Brent Allsop brent.allsop at comcast.net
Sun Nov 16 21:12:38 UTC 2008


Hi Damien,

We must be failing to communicate, you don't understand the mechanics of 
what it is to incorrectly 'seem' within a representational model, or 
something.

Within a representational model, to seem is to have 'knowledge' that 
doesn't accurately represent it's referent.  In other words, if you have 
an optical illusion that surrounds two instances of the same color with 
two different colors, our brain can, based on the surrounding colors, 
change it's representation of the same color light the eye is sensing.

In other words, even though the light coming in to our eye is the same, 
because of the different surrounding colors, our eye represents these 
same colors with different qualia.  So, to say it 'seems' like they are 
different colors says our brain is representing the same color with two 
different quale.

When you put a pencil half in a glass of water, and then look at it, it 
'seems' to be bent.  This means your knowledge of the pencil, in your 
head, is bent, even though the real pencil it represents is not.
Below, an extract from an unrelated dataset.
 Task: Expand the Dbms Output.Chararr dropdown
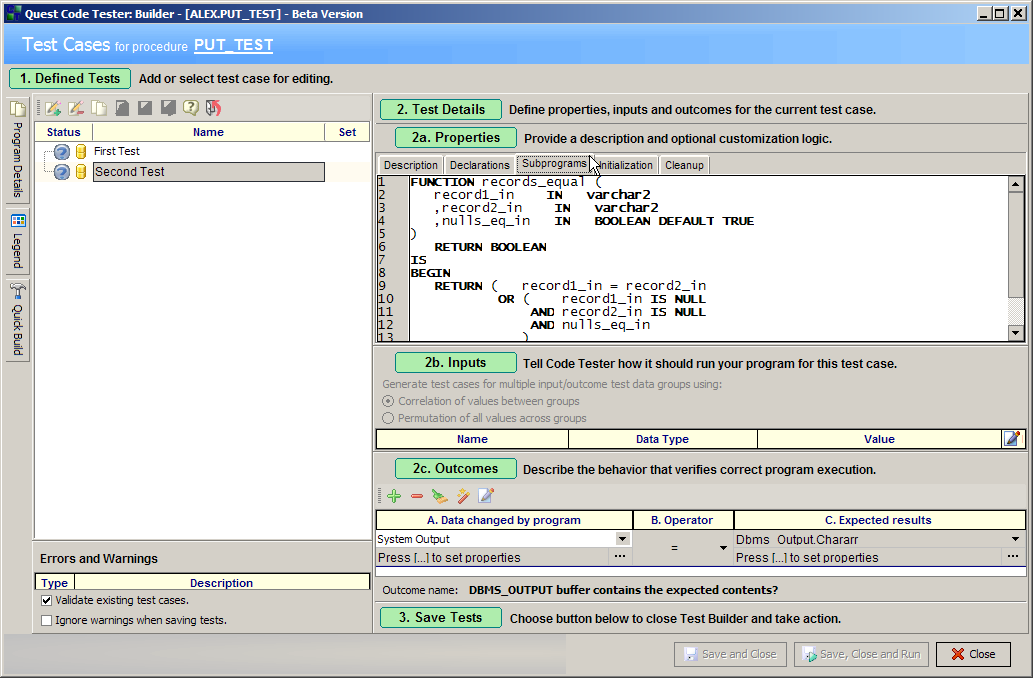(1016, 539)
Even though the brain is using two different elements, with different 
phenomenal qualities, to represent the same color light, this does not 
mean that the phenomenal nature of these two different elements being 
used to incorrectly represent the same light will ever change for anyone 
at any time.

Does that make sense?

Brent




Damien Broderick wrote:
> At 07:18 PM 11/15/2008 -0700, Brent wrote:
>
>> First, whatever it is we discover that has this red phenomenal 
>> property, the theory predicts, will reliably always produce the same 
>> sensation no matter what mind it is in, no matter where in the visual 
>> field it is, no matter when...
>
> If you start with a primitive as demonstrably false as that, your 
> whole model collapses without further ado. But maybe you didn't really 
> mean what you just claimed. If you did, that a look at some of the 
> visual effects where context and perceptual codes create effed image 
> constructs that *are perceived* as drastically different even though 
> they are identical. For example:
>
> <http://www.illusion-optical.com/Optical-Illusions/ColorFlag.php>
>
> Bzzzzzt.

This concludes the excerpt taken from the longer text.